* **Using the information**
1/ According to the foreword, what share of the Minnesotans who die each year do so while under medical care?
2/ Extract the stretch of the foreword from "Though dying has" through "or early enough.", copying it word for word.

* **Excerpt**
________________
Forward

Not so long ago, the last stage of human life was a personal, familial, or religious affair. Today, 90 percent of the 40 thousand Minnesotans who die each year, do so while under medical care.

Though dying has become increasingly “medicalized,” each death is a story, not a case. It is a personal and family story of profound choices, of momentous words and telling silences, and of acts of caregiving and abandonment that are recounted by the dying person’s loved ones from one generation to the next. Physicians appear in these stories sometimes as stalwart expert counselors, sometimes as high-tech disease warriors, and sometimes as ill-equipped or missing-in-action.

This reference guide will help physicians use hospice to improve end-of-life health care. Hospice is a tool that we do not use often or early enough.
________________
* **Extracted information**
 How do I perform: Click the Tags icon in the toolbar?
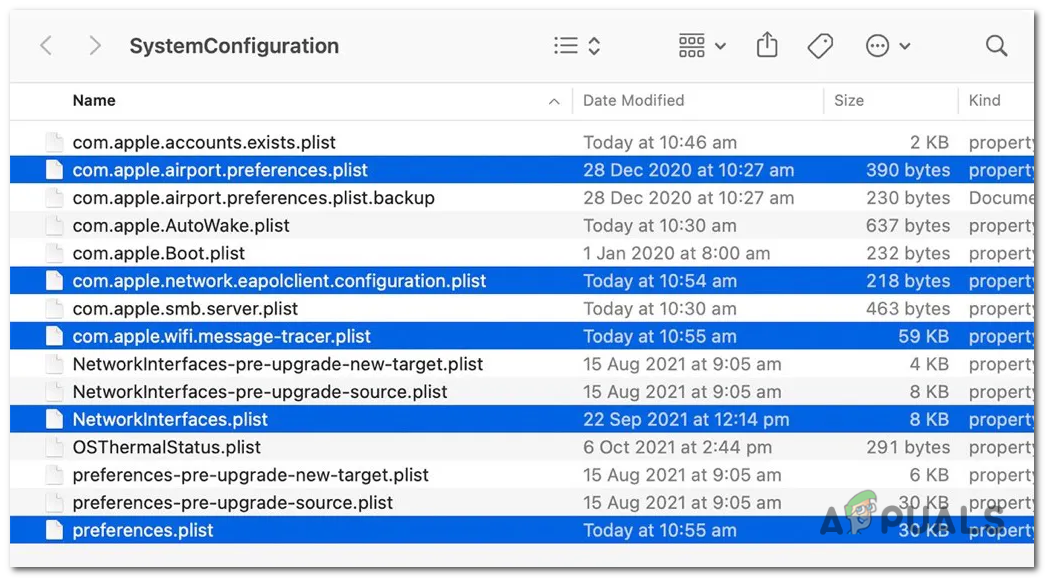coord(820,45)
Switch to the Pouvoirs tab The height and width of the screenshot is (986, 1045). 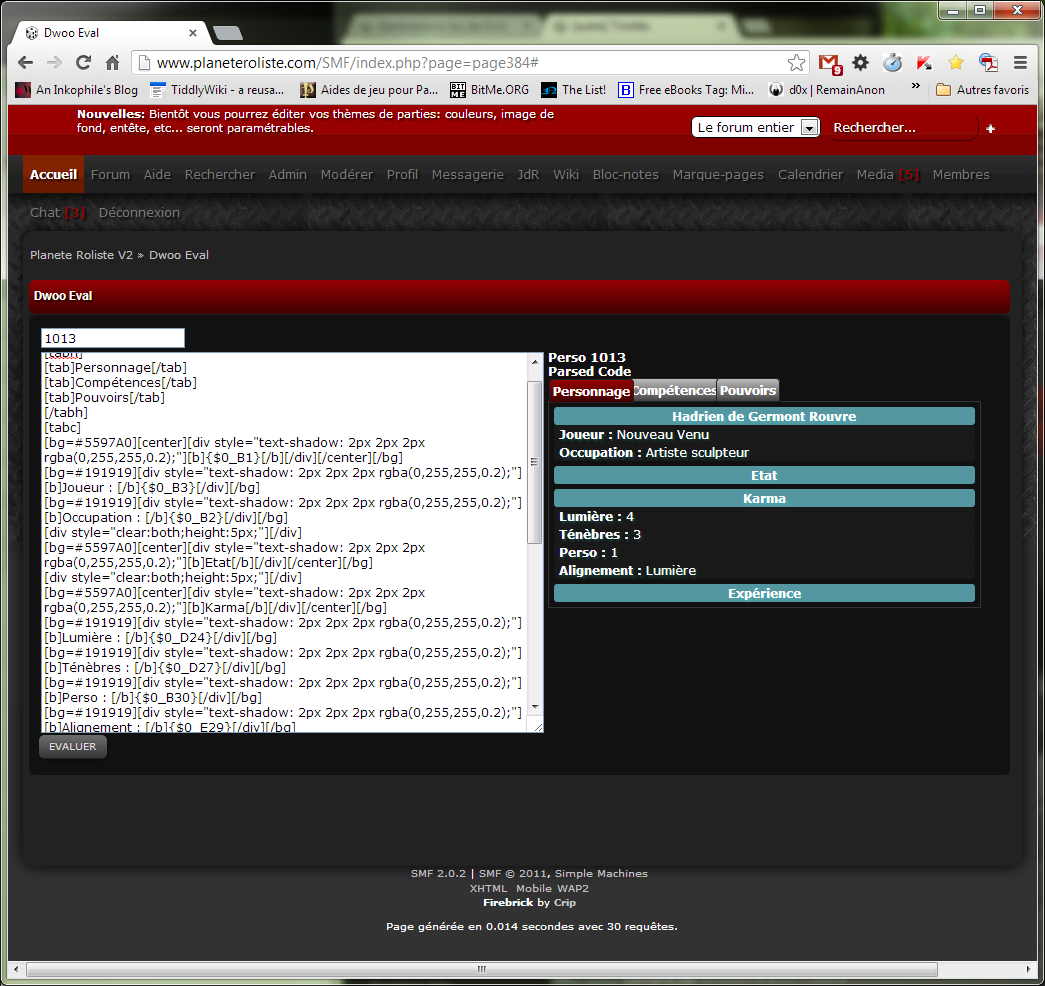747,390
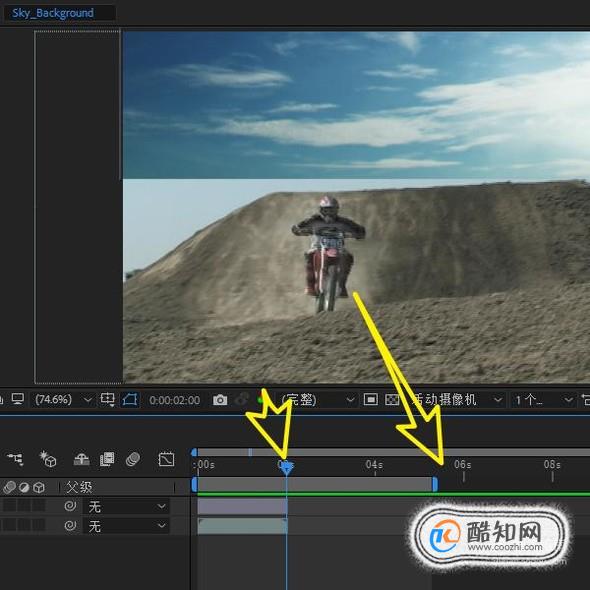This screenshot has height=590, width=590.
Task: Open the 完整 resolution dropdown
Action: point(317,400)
________________
* **Responses to the tasks**
1/ 90 percent

2/
Though dying has become increasingly “medicalized,” each death is a story, not a case. It is a personal and family story of profound choices, of momentous words and telling silences, and of acts of caregiving and abandonment that are recounted by the dying person’s loved ones from one generation to the next. Physicians appear in these stories sometimes as stalwart expert counselors, sometimes as high-tech disease warriors, and sometimes as ill-equipped or missing-in-action.

This reference guide will help physicians use hospice to improve end-of-life health care. Hospice is a tool that we do not use often or early enough.